1) Your business leaves a footprint and for me as the state, that will most likely cost me. All that extra infrastructure you need but don’t want to pay for. All those exploited employees I have to feed because you probably skimp on wages as just as much as you do on taxes.*
2) All the assets you leave behind are now mine, taken legally in payment for taxes owed. Whether it’s real estate, hardware or the last remnants of intellectual property you weren’t able to erase before being expatriated by my longcoats, I can monetise it. I could even keep it as it is and turn the whole thing into a state enterprise. But I’m sure the competition – let’s call it the Reasonable Company With Progressive Attitudes Towards Fair Taxes And Wages. (The ACRONYM Group**) – would be just as happy to fill the void.
3) Now instead of paying taxes you’ll be paying customs when trying to sell stuff to the people in my country.
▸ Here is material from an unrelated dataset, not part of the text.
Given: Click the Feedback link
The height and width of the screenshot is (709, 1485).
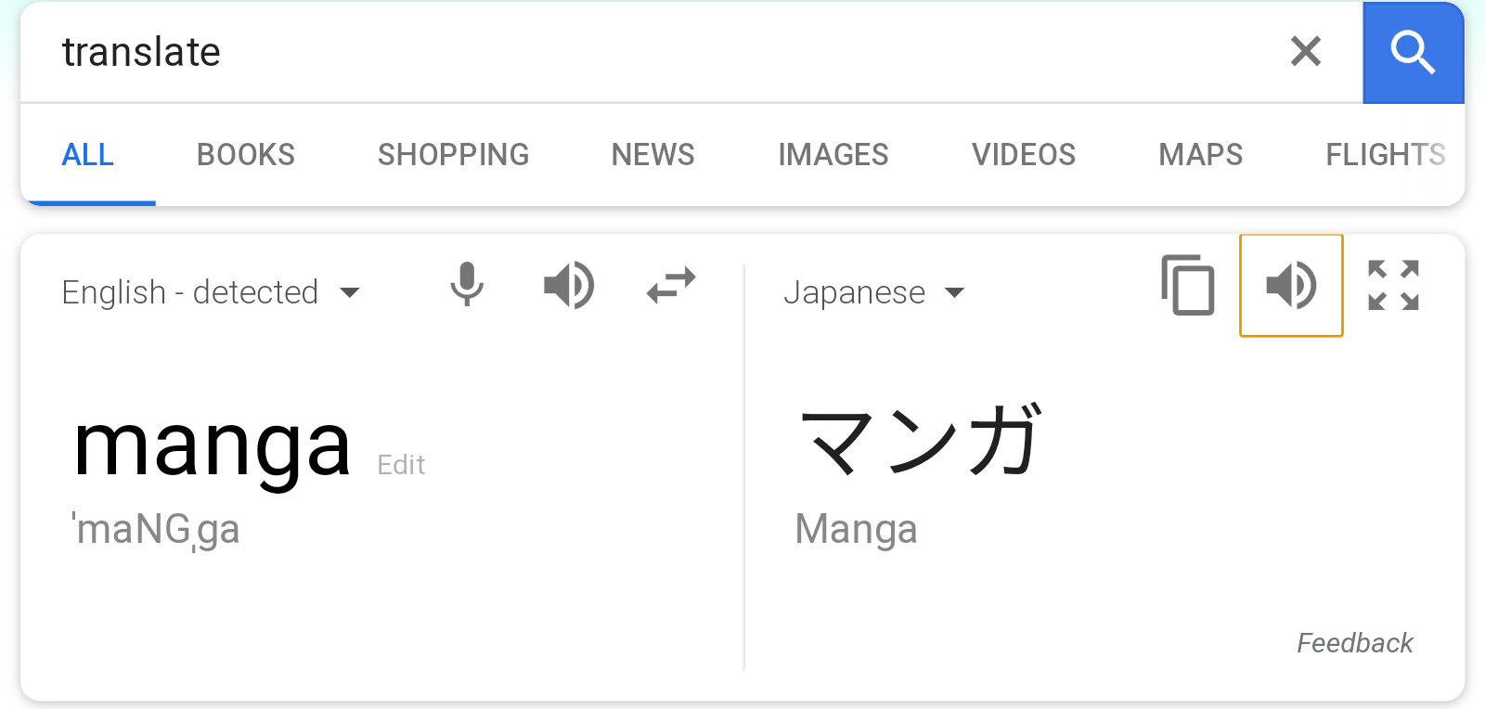Looking at the screenshot, I should click(x=1354, y=643).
Steep customs, because I feel like being vindictive. All that paperwork when all you had to do was pay your effing taxes and workes. Sure, you can blacklist us or pass the cost on to your customers and it won’t make me very popular. But you won’t be popular either, not with customers nor with shareholders. (The ACRONYM Group would like to thank you, though)
4) What about your employees? Well, as per (1) I was already feeding them, so full support isn’t out of the question. Or maybe they can just keep working, either for my glorious new state venture or for the ACRONYM Group, who are contractually obliged to keep on employees when they buy your assets cheaply – from me. Of course they’ll have to pay better wages but to sweeten the deal they’ll have earned their tax break, quite aside from having one less local competitor. And since I won’t have to support anyone anymore I’m better off, too.
It’s not quite “eat the rich”, it’s “rip bits out and show them to them.” What can I say, I’m a gentle soul. Of course it also wouldn’t work. One objection is the black market, the other is that it’s simply a loosing battle. As bizarre as it seems now that I type it, ousting Amazon or Google doesn’t sound surivable for a country. If general global chaos wasn’t enough, that should be a sound indicator that this is the dystopian future one reads about in now dated sci-fi books. ‘Dated’ only by virtue of calender dates, if that.
*If I set a reasonable minimum wage, again you’ll probably threaten to leave. Well, fine … etc.
**Their marketing department, having tried for years to come up with a decent acronym, decided to publicly admit defeat, thereby turning it into a sort of victory. This is what happens when your marketing team is incapable of lies and exaggeration.
P.S.: How do three percent remain so remarkably constant in the face of that much growth? What are those taxes based on? Money kept in the CEO’s wallet? The unpaid intern’s income? I only ask because I worry I’ve been doing percentages wrong all my life.
Ian King says
My first question would be ‘how much of the money the richest people in America have is in dollars?’. You can only affect your own currency given the proposal.
Personally I was thinking about the same question recently, how to prevent businesses and wealthy individuals simply moving to whichever nation has the most favourable tax laws. The first and most obvious solution was international agreements on the top marginal tax rates. As the world becomes more globally connected and national borders become ever more meaningless this kind of international cooperation is going to become vital.
xohjoh2n says
@8:
It’s been done:
http://amultiverse.com/comic/2011/10/24/eat-the-rich/
bmiller says
We are all rich, though, by the standards of the world’s vast majority. Your proposal would hurt all of us, I am guessing.